Viene, altresì, evidenziato dai giudici della Suprema Corte che il comportamento del lavoratore deve – in ogni caso – essere improntato ai principi di buona fede e con effettiva disponibilità a prestare la propria opera presso la sede originaria.
Nel caso di specie, il comportamento posto in essere dal lavoratore è stato ritenuto non conforme ai predetti principi e strumentalizzato all’intento di vincere le resistenze datoriali nell’ambito di una trattativa economica, sicché viene confermato illegittimo il rifiuto posto dal lavoratore e sussistente la giusta causa di recesso.
Del medesimo avviso anche la sentenza della Corte di Cassazione 7 marzo 2022, n. 7392, secondo cui l’orientamento ormai consolidato prevede che nelle ipotesi di trasferimento adottato in violazione dell’art. 2103, Codice Civile, l’inadempimento datoriale non legittima in via automatica il rifiuto del lavoratore ad eseguire la prestazione lavorativa, ma dovrà pur sempre essere valutato in relazione alle circostanze concrete, onde verificare se risulti contrario a buona fede.

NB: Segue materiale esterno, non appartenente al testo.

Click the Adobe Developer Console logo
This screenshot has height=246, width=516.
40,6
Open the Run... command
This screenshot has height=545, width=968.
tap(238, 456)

Ciò assunto, anche nel caso in cui il trasferimento sia disposto in assenza delle comprovate ragioni organizzative, produttive o tecniche previste dalla norma, il rifiuto del lavoratore non deve – sulla base delle circostanze concrete – essere contrario a buona fede, sicché laddove il prestatore di lavoro non prenda possesso presso la nuova sede di lavoro, può dirsi legittimo il recesso per giusta causa. Nella fattispecie, il licenziamento è stato, comunque, ritenuto illegittimo per avere il datore di lavoro omesso il contraddittorio rispetto alle tardive giustificazioni presentante dal lavoratore al procedimento disciplinare intrapreso, talché la condanna dell’impresa, avente natura meramente procedimentale, ha portato il giudice all’applicazione della c.d. tutela indennitaria in luogo di quella reintegratoria.